Minor April 16, 2026

April 2026: ES-1856982

Detected Apr 16, 2026 3:45 AM EDT · Resolved Apr 16, 2026 5:17 AM EDT · Duration about 2 hours

Azure Databricks experienced a compute service issue lasting 1.6 hours where customers across multiple regions encountered cluster launch delays and failures starting at 05:54 UTC on April 16, 2026. Jobs dependent on the affected clusters also failed or experienced delays as a result. The issue appeared to be stabilizing by the end of the incident period with the team monitoring for full recovery.

Minor April 2, 2026

April 2026: ES-1822769

Detected Apr 2, 2026 5:51 PM EDT · Resolved Apr 2, 2026 6:23 PM EDT · Duration 32 minutes

Azure Databricks experienced a 32-minute incident affecting Serverless Compute in the westcentralus region, where customers encountered failures when starting or provisioning compute resources and errors when running workloads. The engineering team identified the root cause and worked with the cloud provider to restore service functionality.

Minor March 28, 2026

March 2026: ES-1810870

Detected Mar 28, 2026 4:39 PM EDT · Resolved Mar 28, 2026 5:11 PM EDT · Duration 32 minutes

Azure Databricks experienced a service incident affecting the Compute Service, Jobs Service, Databricks SQL, and Account Console components. The incident lasted 32 minutes and was classified as minor severity. The service team actively investigated the platform issue, though the specific resolution details were not provided in the available updates.

Minor March 24, 2026

March 2026: ES-1799855

Detected Mar 24, 2026 8:41 PM EDT · Resolved Mar 24, 2026 11:33 PM EDT · Duration about 3 hours

Azure Databricks experienced a compute service outage in the West US 3 region lasting 2.9 hours, affecting Serverless Compute and SQL Warehouses. Customers encountered failures when starting compute clusters, connection timeouts, and SQL Warehouse query execution failures.
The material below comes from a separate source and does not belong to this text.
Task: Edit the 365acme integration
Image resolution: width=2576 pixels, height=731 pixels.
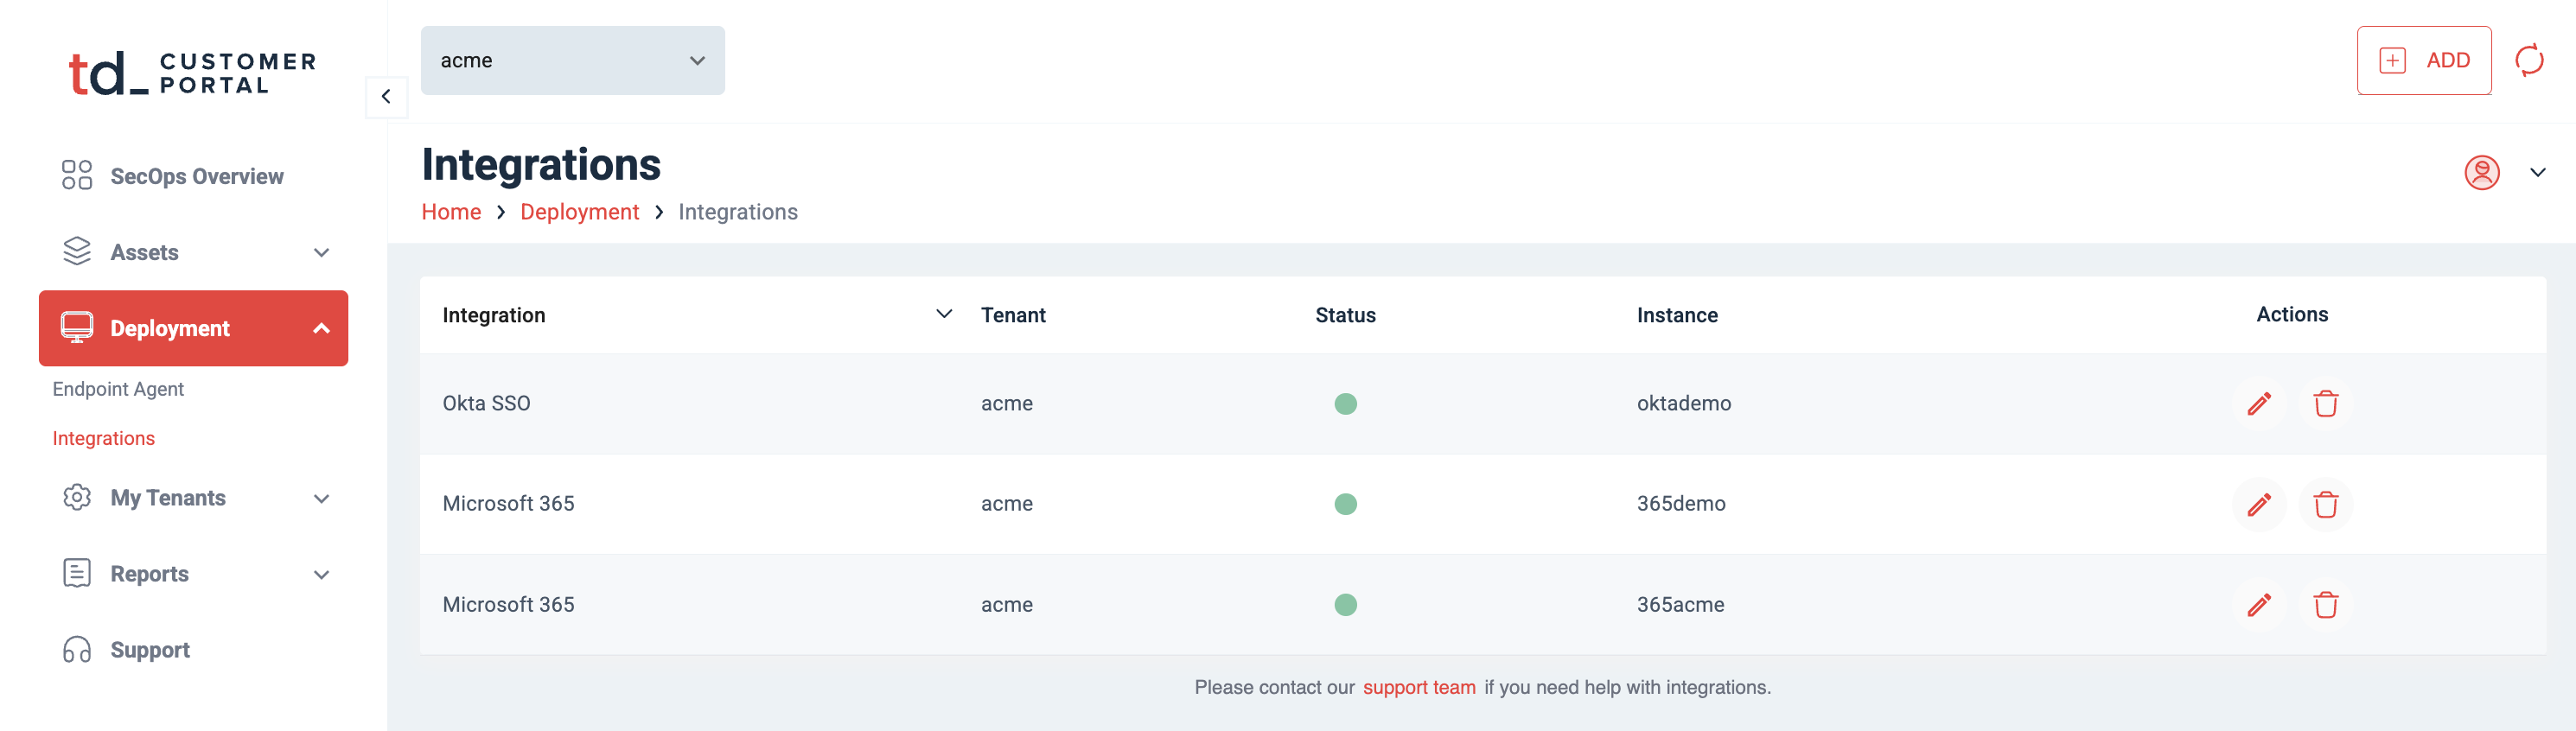Action: click(2258, 605)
A mitigation was applied and service levels improved, with the team continuing to monitor for full restoration.

Minor March 24, 2026

March 2026: ES-1798419

Detected Mar 24, 2026 7:46 AM EDT · Resolved Mar 24, 2026 10:39 AM EDT · Duration about 3 hours

Azure Databricks experienced degraded availability with Serverless Compute starting at 11:00 UTC on March 24, 2026, lasting 2.9 hours. Customers encountered cluster launch failures with driver unreachable errors, job execution failures with DRIVER_UNRESPONSIVE errors, clusters stuck in restart loops, and failed new cluster creation during spin-up. The incident was classified as minor and the service was actively investigating the compute service issues.

Minor March 12, 2026

March 2026: ES-1778037

Detected Mar 12, 2026 11:57 PM EDT · Resolved Mar 13, 2026 2:49 AM EDT · Duration about 3 hours

Azure Databricks experienced a compute service issue affecting Classic Compute in the Azure US Gov Virginia region, where customers encountered failures when creating or starting clusters. The incident lasted 2.9 hours and was linked to an underlying cloud provider issue. The service was actively investigating the cluster failures with no customer action required during the incident.